In the study, which accounts for a wide set of control variables, Ingram explored the various contingencies that determine whether an individual is relatively happy or unhappy in the face of income inequality. One of these contingencies is aspiration. “There’s a lot of evidence that suggests it is positive — for happiness and quality of life — to have high goals, to be in pursuit, to be engaged in efforts of self-improvement,” Ingram says. This is part of the reason why income inequality, according to various models, is not necessarily negative and can be positive for happiness. “If you’re in a place with more inequality, you have more skin in the game,” Ingram says. “There’s a big difference between winning and losing, and the motivation to win increases. And when the rich are richer, the pot of gold becomes more salient.”
However, while inequality itself can have a positive effect on life satisfaction, the researchers found that in countries with greater income inequality, a tendency to make social comparisons tends to reduce happiness; people are less happy when it is easy to see how much better the Joneses are doing. “Often, we look at our neighbors and make these comparisons; that’s one of the ways we decide how good our lives are,” Ingram says. “But in terms of well-being, it’s negative for us to be making those comparisons.” Therefore, people in countries that have more freedom of the press feel the effects of inequality more negatively, because social comparisons are readily available.
The researchers identified two other factors with strong links to inequality and happiness. In countries where people feel they have free choice, income inequality has a more positive impact on life satisfaction. “If you feel in control of your life, the fact that there’s more inequality suggests you can affect your own outcomes in a positive way,” Ingram says. Separately, people who are part of a religious community are affected more positively by inequality. “A religious community provides a support network, which may counteract any potential negative effects of inequality on material life conditions,” he explains. “You have the possibility of help if you strive but fail.”
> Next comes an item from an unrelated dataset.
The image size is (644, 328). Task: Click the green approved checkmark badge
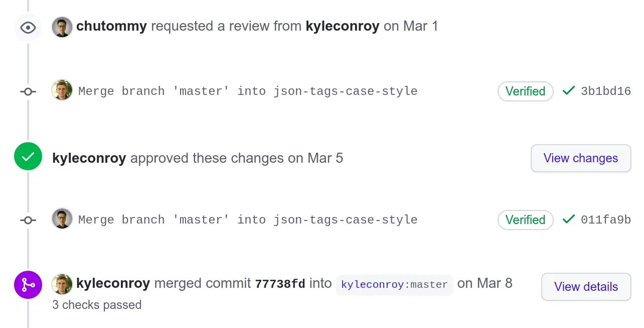tap(28, 156)
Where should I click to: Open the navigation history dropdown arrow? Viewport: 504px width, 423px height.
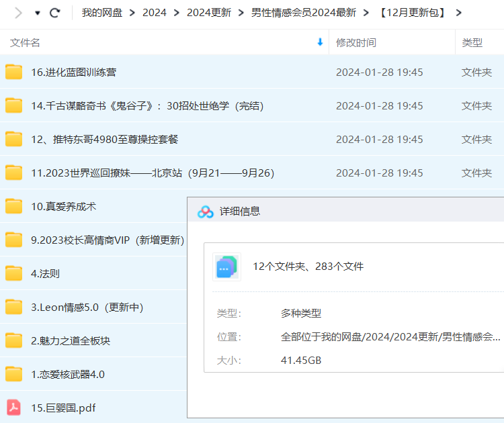[38, 13]
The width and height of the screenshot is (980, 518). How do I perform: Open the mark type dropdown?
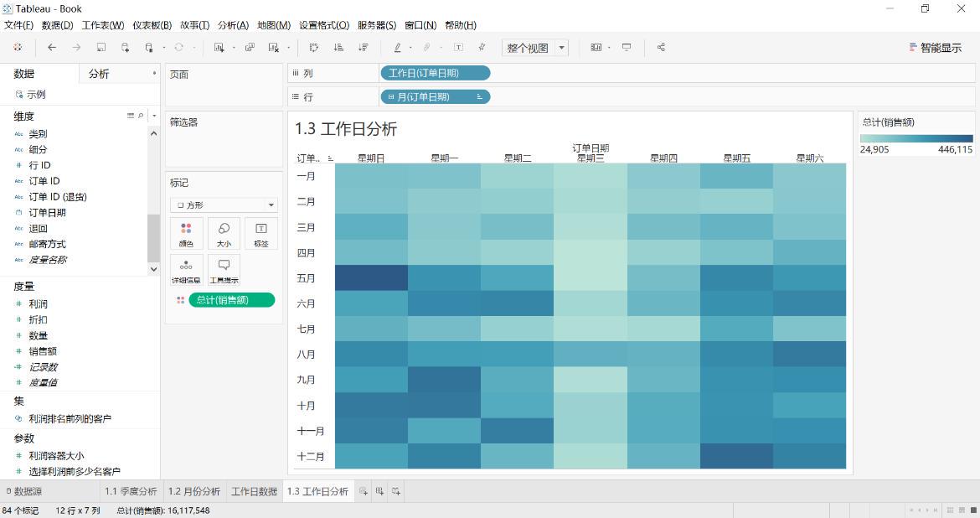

The study is a comparison of levels of relative happiness, given current conditions, and is based on data from 1981 to 2008 from the World Values Survey, which includes responses from more than 250,000 participants in 87 countries. An analysis of changes in income equality might produce different results, the authors note; within a given country, an increase in inequality might decrease overall life satisfaction, for example. Furthermore, it is always better to be at the top than at the bottom of the income distribution. In countries where the top and the bottom of the income distribution are more distant — in other words, where there is greater income inequality — the relatively wealthier individuals are happier than the relatively poor.
Their findings suggest the importance of understanding the basic mechanisms through which people assess satisfaction with their lives. The impact of income inequality and subjective well-being varies widely across places, and from person to person. As the authors conclude, what matters is not simply the level of inequality, but how it is perceived, particularly according to one’s status and opportunities.